2016 Republican National Convention - Day 1
Feeling improvisational? Photo: Tasos Katopodis/2016 Tasos Katopodis

A personal confession: I used to be a political speechwriter. And as fate would have it, I did not write for many naturally gifted speakers. One would read from a text but would systematically change certain words to make the grammar incorrect. Another would stare at the speech text intently while rambling incoherently, as colleagues who knew I had “written” the speech sneaked shocked looks at me.

So I have some sympathy for Donald Trump’s campaign staff, which almost certainly has no idea what Trump will do, with or without the words that scroll on the teleprompter tonight. Normally a presidential nominating acceptance speech is carefully prepared, vetted, focus-grouped, and rehearsed well in advance, and the candidate would no more ad lib than a priest would take liberties with the Words of Institution that consecrate bread and wine at the communion table. But this is not a normal politician or a normal convention.

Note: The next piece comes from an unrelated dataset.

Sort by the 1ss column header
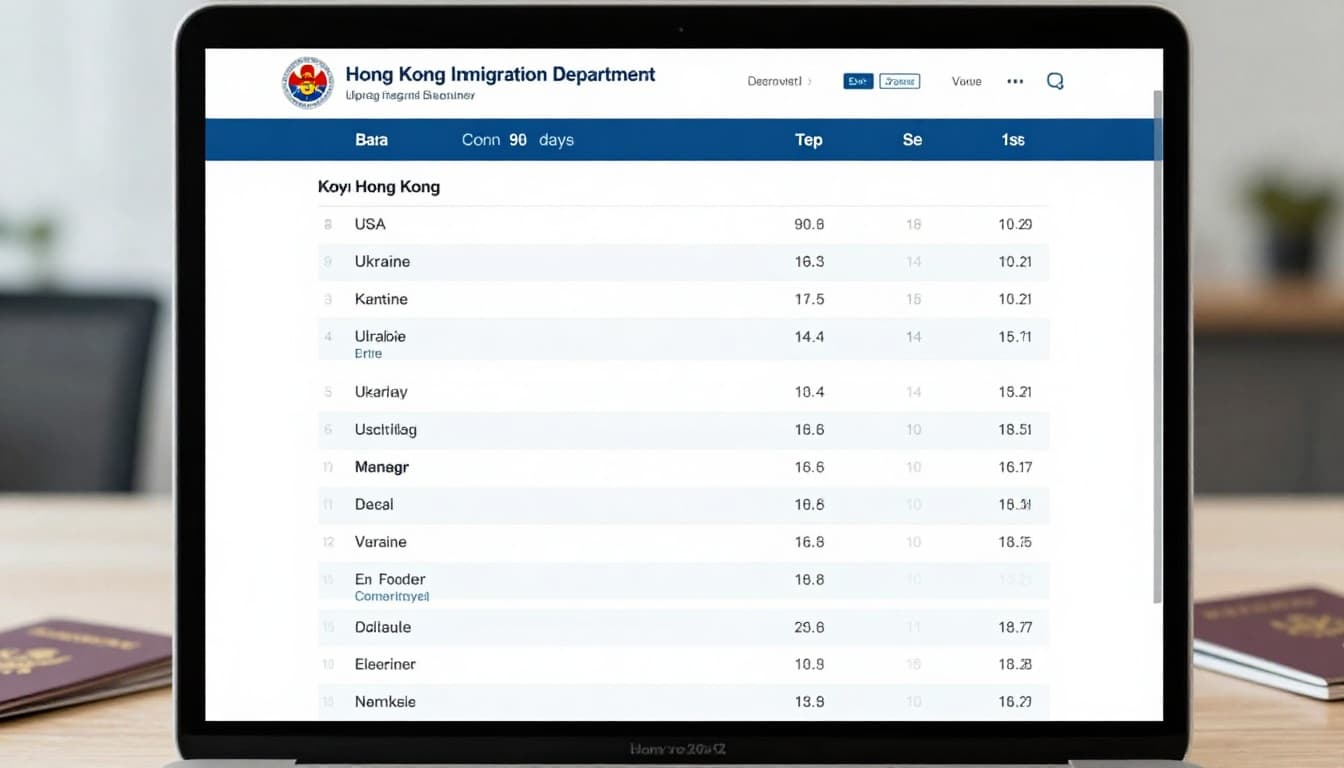This screenshot has height=768, width=1344. (1013, 140)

Trump’s task tonight is as difficult and important as a 30-foot putt in a sudden-death playoff at a Grand Slam golf tournament. After three days of disorder and raw emotion, he needs to keep the delegates from frightening expressions of wild distemper. Perhaps the constant chants of “Lock her up!” every time Hillary Clinton’s name is uttered are okay for early-evening sessions when even the cable networks choose to feature their own bloviators instead of the voices from the podium. But it’s not the right atmosphere for the nominee’s speech on “Make America One Again” night.  Trump needs to make the case to restive Republicans why Ted Cruz is wrong in suggesting it’s okay to wander to other ballot lines in November so long as one is following her or his sovereign conscience. He needs to fill in some of the potholes he’s busily dug in past public appearances. And most of all, he needs to look and sound presidential, not like some former general plotting a coup d’état in an unstable developing country.

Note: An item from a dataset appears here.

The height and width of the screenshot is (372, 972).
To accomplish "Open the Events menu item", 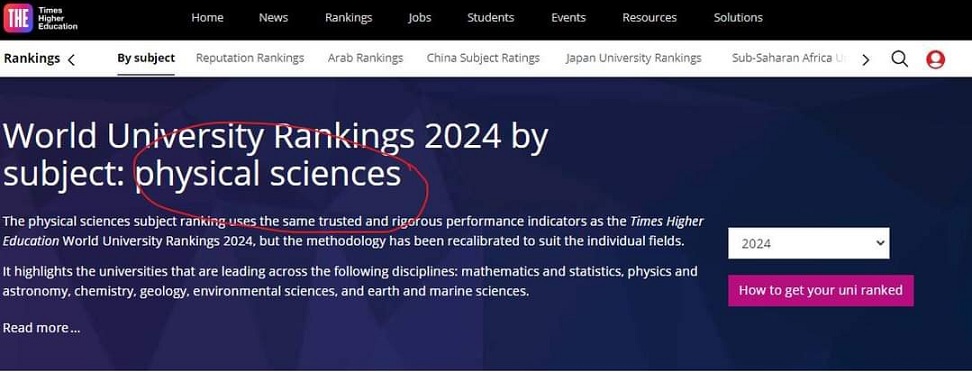I will tap(568, 17).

But before he can do any of that, Trump will have to take his speech seriously enough either to read it or memorize it. And deliberately or not, his track record is such that if he sticks to a script he may get rapturous reviews regardless of what he actually says.

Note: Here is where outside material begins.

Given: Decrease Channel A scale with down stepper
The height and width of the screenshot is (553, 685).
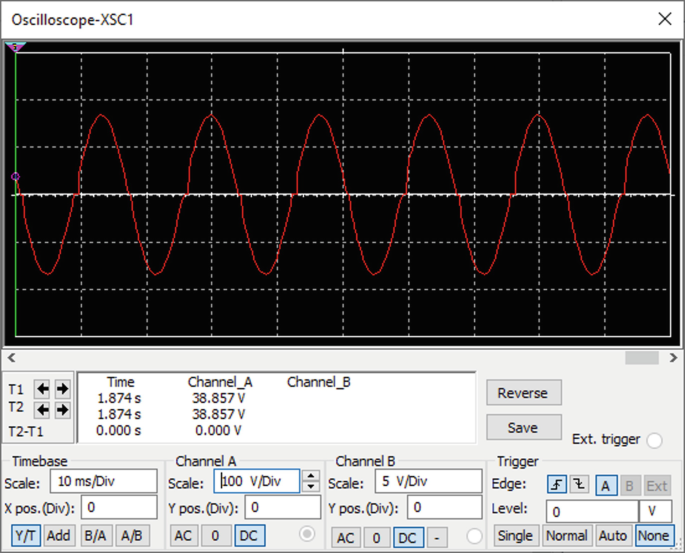Looking at the screenshot, I should click(311, 487).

At the Washington Post today, Paul Waldman warns against the tendency to “grade Donald Trump’s acceptance speech on a curve”:

In part because his events generally showcase a bizarre combination of tedium and brownshirt rally, on the few occasions where Trump has delivered a prepared speech, pundits acted as though he were an eight-year-old giving his first clarinet recital. It barely mattered what it actually contained; he was lauded for getting all the way through it without doing anything shocking or offensive. Look at how “disciplined” he’s become! He stuck to the script! There were no insults thrown at minority groups! This new Trump really looks presidential!

The temptation to socially promote Trump’s big speech will be all the more powerful because this convention has surely been the least disciplined in a long, long time in terms of speakers sticking to the script and the schedule. I’ve worked in the boiler room in six Democratic conventions, and I can count on three fingers the speakers who ever dared to blow off the ‘prompter or blow through the red lights indicating time is up. It’s happened so many times in Cleveland that I can’t count them at all.

But Waldman’s right: Getting through a speech without calamity is not a decent standard of performance for a presidential candidate unless you are Warren Harding in 1920 or FDR in 1932 or Ike in 1952 and the fundamentals guarantee you a huge victory no matter what you do. Presumably not even Donald Trump himself thinks this election will be that easy. So he really might want to show up and deliver the performance of his life tonight.  It’s an uphill slog to November, even if he does.